Segment Start: Records to use

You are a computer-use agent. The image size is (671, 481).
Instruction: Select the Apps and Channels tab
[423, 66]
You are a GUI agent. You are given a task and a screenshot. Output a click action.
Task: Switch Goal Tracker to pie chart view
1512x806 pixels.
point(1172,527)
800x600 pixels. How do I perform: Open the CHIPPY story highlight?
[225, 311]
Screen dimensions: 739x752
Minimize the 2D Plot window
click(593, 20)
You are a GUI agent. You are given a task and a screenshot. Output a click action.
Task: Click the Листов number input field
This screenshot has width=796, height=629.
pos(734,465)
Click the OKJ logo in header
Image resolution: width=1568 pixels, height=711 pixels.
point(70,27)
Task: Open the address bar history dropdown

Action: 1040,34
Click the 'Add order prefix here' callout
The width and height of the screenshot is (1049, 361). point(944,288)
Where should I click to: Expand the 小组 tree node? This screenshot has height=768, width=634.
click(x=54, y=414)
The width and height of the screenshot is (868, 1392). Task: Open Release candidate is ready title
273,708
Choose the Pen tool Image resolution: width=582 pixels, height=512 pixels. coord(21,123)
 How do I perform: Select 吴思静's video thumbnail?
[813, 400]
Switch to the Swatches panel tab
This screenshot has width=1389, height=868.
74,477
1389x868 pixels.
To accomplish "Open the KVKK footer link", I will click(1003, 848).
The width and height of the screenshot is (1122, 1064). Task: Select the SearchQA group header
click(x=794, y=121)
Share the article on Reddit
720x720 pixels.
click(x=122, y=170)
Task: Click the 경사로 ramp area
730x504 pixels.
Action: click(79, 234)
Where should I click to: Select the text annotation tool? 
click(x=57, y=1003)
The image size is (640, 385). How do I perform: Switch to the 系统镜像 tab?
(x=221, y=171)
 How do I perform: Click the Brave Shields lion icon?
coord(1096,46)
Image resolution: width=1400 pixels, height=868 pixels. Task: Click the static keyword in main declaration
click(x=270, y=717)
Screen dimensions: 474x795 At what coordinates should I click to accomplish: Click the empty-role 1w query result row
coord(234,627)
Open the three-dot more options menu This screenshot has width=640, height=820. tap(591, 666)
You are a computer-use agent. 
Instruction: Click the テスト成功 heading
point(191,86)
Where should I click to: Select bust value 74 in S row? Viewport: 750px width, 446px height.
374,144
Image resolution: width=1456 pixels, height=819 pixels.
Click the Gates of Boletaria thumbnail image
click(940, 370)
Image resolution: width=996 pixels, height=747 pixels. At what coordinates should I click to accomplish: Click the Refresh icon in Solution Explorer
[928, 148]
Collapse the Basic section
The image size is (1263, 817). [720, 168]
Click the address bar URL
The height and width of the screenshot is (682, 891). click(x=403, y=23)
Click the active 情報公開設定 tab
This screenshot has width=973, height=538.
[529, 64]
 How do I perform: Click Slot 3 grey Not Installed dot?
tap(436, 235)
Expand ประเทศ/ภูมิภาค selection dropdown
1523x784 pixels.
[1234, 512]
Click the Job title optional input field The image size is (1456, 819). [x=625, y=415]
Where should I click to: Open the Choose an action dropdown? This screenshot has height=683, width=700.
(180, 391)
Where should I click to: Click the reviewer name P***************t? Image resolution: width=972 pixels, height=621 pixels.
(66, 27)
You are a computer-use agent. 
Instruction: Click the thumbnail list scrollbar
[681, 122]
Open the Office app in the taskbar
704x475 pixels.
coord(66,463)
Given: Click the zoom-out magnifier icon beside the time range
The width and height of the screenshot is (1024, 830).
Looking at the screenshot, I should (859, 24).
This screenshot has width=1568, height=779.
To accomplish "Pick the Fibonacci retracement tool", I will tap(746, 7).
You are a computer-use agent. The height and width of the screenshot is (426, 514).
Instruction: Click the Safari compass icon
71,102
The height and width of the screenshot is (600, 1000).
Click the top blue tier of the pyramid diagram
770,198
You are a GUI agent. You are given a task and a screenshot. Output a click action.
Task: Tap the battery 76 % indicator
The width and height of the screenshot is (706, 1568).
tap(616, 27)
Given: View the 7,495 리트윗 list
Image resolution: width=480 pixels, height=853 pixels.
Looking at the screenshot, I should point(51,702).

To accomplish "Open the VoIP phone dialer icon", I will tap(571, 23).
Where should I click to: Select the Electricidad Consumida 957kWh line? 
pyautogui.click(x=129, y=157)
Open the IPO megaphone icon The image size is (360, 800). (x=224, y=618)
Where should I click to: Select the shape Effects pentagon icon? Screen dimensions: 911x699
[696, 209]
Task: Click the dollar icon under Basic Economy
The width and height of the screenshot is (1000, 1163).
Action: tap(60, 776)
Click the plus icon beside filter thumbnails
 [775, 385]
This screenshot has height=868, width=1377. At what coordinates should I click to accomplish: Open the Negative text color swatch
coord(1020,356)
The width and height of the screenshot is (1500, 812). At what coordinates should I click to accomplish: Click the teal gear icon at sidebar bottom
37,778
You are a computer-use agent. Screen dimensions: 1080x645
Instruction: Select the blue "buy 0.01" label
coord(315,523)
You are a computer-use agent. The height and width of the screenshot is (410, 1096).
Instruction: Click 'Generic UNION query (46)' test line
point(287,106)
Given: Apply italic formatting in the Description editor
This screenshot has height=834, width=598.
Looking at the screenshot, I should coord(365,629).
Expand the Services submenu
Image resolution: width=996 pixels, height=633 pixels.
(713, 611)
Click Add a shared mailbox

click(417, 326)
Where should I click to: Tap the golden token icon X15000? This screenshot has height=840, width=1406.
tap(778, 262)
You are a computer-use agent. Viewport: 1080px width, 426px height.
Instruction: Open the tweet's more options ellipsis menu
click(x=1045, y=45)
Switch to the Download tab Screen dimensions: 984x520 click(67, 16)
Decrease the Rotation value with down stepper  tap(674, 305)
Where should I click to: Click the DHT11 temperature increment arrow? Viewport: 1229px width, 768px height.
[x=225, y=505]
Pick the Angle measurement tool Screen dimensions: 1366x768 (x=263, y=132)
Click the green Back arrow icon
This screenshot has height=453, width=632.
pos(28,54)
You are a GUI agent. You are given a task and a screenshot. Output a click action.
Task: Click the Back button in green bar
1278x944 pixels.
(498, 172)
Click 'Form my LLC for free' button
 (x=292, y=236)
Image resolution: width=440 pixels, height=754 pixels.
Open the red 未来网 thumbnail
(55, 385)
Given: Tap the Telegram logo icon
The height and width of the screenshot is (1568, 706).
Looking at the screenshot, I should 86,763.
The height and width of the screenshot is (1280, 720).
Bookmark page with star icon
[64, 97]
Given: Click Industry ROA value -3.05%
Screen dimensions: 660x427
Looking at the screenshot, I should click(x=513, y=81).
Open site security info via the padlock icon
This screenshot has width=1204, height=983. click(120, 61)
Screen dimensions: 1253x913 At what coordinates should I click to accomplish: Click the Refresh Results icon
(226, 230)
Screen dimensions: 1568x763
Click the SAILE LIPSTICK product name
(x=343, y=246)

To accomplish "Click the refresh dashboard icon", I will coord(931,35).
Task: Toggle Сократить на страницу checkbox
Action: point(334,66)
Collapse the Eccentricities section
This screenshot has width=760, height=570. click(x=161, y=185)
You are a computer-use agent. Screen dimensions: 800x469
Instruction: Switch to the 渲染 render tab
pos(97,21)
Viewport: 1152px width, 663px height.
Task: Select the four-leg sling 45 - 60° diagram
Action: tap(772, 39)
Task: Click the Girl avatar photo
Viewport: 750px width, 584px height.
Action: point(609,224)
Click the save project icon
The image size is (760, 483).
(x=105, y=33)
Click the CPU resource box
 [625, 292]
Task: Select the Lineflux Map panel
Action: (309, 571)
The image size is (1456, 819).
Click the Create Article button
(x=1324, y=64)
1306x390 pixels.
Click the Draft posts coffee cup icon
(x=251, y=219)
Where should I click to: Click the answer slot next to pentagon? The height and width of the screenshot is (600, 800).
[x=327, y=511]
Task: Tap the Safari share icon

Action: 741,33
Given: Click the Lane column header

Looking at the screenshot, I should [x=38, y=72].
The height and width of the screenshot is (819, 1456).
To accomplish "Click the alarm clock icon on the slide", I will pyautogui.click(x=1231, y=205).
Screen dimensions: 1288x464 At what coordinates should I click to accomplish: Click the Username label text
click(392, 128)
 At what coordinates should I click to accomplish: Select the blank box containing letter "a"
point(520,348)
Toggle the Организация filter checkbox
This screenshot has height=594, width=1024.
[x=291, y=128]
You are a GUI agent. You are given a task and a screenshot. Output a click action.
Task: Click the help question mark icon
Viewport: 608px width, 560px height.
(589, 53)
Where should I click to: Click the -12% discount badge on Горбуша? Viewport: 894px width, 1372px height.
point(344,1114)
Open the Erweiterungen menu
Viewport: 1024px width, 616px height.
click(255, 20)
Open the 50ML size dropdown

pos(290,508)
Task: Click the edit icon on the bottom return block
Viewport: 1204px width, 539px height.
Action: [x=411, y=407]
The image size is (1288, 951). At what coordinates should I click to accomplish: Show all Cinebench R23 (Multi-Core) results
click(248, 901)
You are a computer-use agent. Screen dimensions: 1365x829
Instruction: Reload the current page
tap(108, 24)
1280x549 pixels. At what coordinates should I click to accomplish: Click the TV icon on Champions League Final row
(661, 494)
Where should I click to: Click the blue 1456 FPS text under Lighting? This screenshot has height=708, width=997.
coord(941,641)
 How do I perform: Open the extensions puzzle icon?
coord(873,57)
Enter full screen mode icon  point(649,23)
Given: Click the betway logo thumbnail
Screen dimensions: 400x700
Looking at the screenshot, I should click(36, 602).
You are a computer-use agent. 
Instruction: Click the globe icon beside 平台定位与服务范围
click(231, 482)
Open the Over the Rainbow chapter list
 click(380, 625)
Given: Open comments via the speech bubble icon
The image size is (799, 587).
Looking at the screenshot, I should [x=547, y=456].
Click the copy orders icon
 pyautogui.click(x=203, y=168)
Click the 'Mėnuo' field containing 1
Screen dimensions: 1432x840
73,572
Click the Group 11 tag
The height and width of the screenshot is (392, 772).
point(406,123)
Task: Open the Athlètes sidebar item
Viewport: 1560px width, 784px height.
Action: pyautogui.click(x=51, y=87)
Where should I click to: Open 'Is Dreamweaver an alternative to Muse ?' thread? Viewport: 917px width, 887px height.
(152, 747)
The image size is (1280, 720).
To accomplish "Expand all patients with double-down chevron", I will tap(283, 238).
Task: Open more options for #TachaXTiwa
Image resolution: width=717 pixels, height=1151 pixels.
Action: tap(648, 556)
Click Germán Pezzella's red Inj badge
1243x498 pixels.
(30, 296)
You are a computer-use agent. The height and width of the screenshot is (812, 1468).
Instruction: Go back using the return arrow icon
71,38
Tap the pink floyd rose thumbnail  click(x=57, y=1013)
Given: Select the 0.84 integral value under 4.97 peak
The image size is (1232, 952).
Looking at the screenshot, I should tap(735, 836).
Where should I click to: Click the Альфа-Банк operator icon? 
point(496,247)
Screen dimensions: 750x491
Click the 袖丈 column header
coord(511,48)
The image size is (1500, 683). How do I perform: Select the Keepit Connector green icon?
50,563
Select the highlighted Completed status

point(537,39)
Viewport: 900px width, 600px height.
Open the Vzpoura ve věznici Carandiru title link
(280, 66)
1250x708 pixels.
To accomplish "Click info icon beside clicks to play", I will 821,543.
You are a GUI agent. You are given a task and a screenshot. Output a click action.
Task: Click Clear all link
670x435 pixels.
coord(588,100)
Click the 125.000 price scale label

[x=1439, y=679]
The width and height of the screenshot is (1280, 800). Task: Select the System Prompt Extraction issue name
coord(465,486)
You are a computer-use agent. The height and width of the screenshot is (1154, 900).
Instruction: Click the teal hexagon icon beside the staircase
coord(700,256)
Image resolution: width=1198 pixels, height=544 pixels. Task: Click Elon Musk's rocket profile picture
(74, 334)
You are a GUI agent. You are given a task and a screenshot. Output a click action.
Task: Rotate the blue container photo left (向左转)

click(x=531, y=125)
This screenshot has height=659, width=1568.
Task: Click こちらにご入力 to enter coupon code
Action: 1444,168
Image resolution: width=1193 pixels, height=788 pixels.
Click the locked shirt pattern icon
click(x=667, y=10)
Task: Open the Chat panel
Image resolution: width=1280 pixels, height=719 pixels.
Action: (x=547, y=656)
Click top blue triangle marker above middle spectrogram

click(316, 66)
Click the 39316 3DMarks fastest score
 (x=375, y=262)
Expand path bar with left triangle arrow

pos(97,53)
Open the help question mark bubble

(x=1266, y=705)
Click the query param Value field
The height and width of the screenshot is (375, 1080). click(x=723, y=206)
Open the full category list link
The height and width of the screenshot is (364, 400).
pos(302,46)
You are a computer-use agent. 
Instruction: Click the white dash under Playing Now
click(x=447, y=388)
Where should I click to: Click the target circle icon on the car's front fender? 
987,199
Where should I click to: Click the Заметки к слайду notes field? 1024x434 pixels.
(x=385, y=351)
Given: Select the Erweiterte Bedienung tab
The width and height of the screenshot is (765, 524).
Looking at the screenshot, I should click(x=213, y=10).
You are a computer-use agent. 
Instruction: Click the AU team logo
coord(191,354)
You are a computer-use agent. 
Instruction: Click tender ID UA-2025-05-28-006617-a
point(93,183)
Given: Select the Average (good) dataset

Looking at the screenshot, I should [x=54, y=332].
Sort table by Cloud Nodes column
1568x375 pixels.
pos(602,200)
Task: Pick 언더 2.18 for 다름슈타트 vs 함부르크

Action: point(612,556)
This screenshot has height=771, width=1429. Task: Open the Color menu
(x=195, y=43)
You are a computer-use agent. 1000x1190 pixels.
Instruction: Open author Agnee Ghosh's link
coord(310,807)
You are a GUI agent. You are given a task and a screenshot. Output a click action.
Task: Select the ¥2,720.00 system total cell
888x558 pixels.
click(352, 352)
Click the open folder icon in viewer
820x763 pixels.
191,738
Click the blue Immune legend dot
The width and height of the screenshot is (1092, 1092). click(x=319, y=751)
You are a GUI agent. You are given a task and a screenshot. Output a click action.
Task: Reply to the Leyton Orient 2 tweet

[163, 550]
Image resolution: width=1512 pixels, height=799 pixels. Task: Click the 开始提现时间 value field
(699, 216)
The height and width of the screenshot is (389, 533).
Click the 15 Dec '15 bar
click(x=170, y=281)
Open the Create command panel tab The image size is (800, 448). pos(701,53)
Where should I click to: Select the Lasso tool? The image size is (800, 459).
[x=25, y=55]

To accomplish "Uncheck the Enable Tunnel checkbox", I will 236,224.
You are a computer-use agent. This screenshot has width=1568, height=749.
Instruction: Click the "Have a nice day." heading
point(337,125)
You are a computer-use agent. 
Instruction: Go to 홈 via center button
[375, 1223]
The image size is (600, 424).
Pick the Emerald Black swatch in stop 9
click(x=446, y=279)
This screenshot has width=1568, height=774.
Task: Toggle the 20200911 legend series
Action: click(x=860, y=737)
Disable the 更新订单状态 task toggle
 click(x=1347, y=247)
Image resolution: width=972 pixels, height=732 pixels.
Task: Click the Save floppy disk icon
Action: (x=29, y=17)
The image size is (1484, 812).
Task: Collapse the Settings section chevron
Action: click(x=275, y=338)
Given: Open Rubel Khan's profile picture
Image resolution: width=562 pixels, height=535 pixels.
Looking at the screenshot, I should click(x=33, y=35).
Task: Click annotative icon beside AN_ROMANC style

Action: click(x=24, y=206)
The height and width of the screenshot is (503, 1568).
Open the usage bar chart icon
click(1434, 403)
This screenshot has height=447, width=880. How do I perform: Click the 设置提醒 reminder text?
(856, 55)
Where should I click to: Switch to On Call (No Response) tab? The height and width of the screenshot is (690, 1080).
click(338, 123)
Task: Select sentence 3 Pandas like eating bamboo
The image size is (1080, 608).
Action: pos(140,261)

Segment End: Records to use

Your answer should be exactly the lines of the data above, from the first through the line containing "Choose the Pen".

▸ **Solution to this exercise**
You are a computer-use agent. The image size is (671, 481).
Instruction: Select the Apps and Channels tab
[423, 66]
You are a GUI agent. You are given a task and a screenshot. Output a click action.
Task: Switch Goal Tracker to pie chart view
1512x806 pixels.
point(1172,527)
800x600 pixels. How do I perform: Open the CHIPPY story highlight?
[225, 311]
Screen dimensions: 739x752
Minimize the 2D Plot window
click(593, 20)
You are a GUI agent. You are given a task and a screenshot. Output a click action.
Task: Click the Листов number input field
This screenshot has width=796, height=629.
pos(734,465)
Click the OKJ logo in header
Image resolution: width=1568 pixels, height=711 pixels.
point(70,27)
Task: Open the address bar history dropdown

Action: 1040,34
Click the 'Add order prefix here' callout
The width and height of the screenshot is (1049, 361). point(944,288)
Where should I click to: Expand the 小组 tree node? This screenshot has height=768, width=634.
click(x=54, y=414)
The width and height of the screenshot is (868, 1392). Task: Open Release candidate is ready title
273,708
Choose the Pen tool Image resolution: width=582 pixels, height=512 pixels. coord(21,123)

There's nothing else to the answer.